I’m not here to describe my symptoms and triggers or to gain sympathy or support. Just to tell my experience. Finally at the beginning of this year I could take it no more and confessed the full breadth of my struggle to my wife. I’m not ok yet, it isn’t managed yet, but I’m getting the full scope of help I need instead of scraping by and that is what’s important. I’m taking off the mask and letting my scars show instead of keeping up the façade that everything is fine and perfect. I am a good actor, it is easy to lie to the world and pretend life is good.

So that’s it. That’s why I haven’t been writing. I lost my voice so to speak but I am trying to get it back.

But what to do with the fear? In my weakness, I have found strength in God’s word. Let’s consider Jeremiah 29 in which God addresses the exiles through Jeremiah’s letter. This chapter has often been taken out of context in an effort to make ourselves feel good or help people swallow name it and claim it doctrines the most misused verse is 11 which says,

“I know the plans I have for you, declares the Lord, plans for welfare and not for evil, to give you a future and a hope.”

The misuse of this verse revolves around people declaring that God has a tailor made plan for their personal welfare on earth in the here and now. Tell that to the believer in the third world country. Or as a friend of mine said the other day, “Walk into a children’s cancer ward and say that you [expletive deleted]!”

The verse, the entire chapter has context. And that context still allows the believer to find hope in God, not because of a specific promise but because of His nature. Just to be clear God is not addressing me or you personally in this verse. He is addressing exiled Jews in Babylon circa 722 BC. This promise refers specifically to a promise to return Israel to their homeland in time.

I am not exiled, I’m not Jewish, I live in 2016, I have an iPhone. I have nothing in common with the addressees of this letter. I’m not looking for the type of restoration they were asking for. Why then should this verse speak to me? Because my hope is not in what God will do for me, but in God’s promises to His people. The Bible is full of those promises.

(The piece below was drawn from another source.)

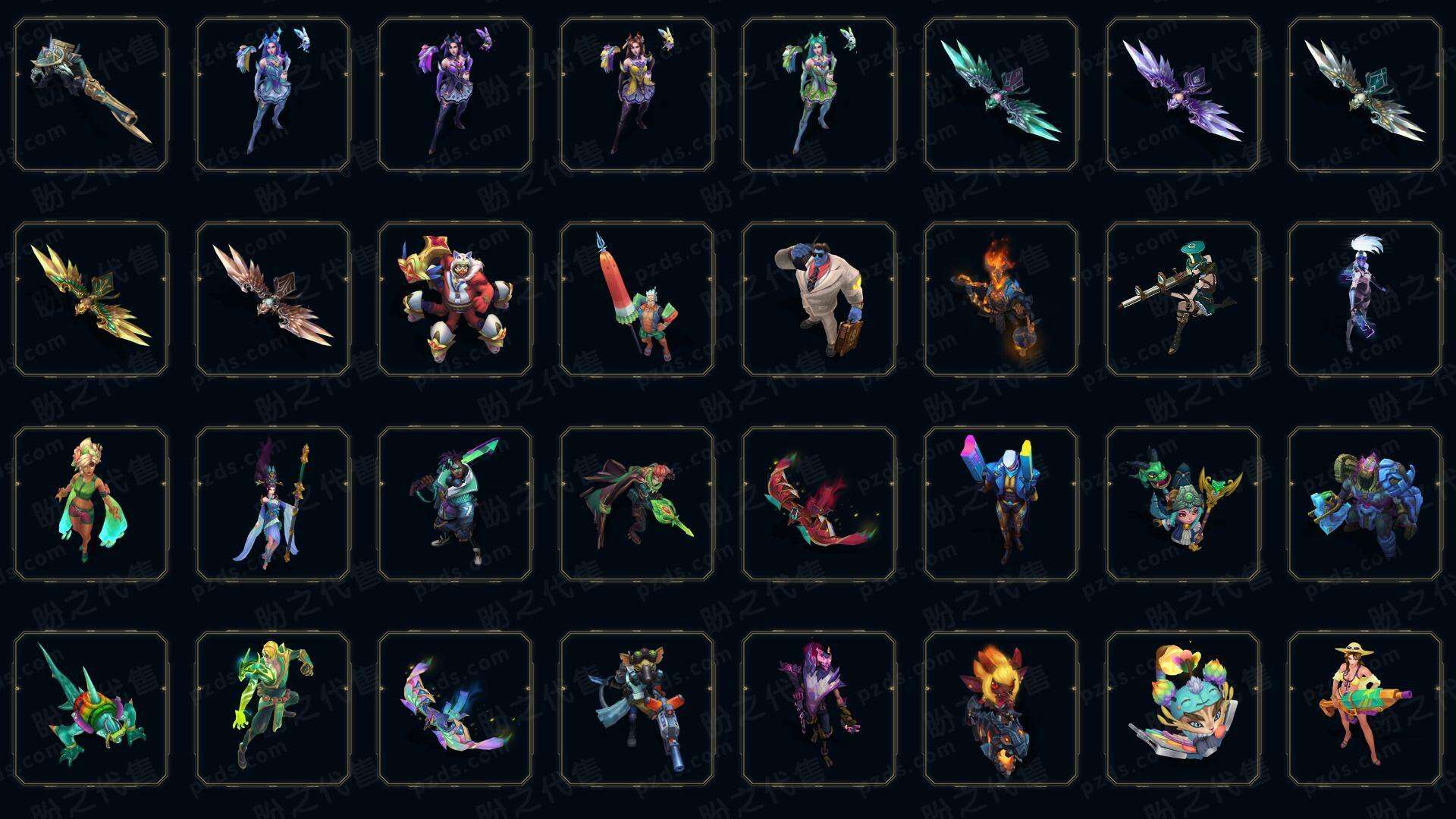Select the teal crystal wing blade item
Viewport: 1456px width, 819px height.
[1001, 94]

In Jeremiah 29 we have a promise that was verifiably fulfilled. God did return his people to their land, and He did provide for their spiritual welfare.

I find strength knowing that I serve a God who keeps His promises.

Philippians 1:6 And I am sure of this, that he who began a good work in you will bring it to completion at the day of Jesus Christ.

God called me to faith and to service to His Kingdom. The short years I have spent in full time ministry contexts may be all I get but God will complete the work He started in me. That doesn’t mean I will absolutely be restored to ministry, it doesn’t mean that I will be a pastor or great spiritual leader in my community. It does mean that God will be glorified in all that He has allowed me to do for Him. And should I never see the completion of that work with these two eyes, I can rest in the peace and assurance that God keeps His promises.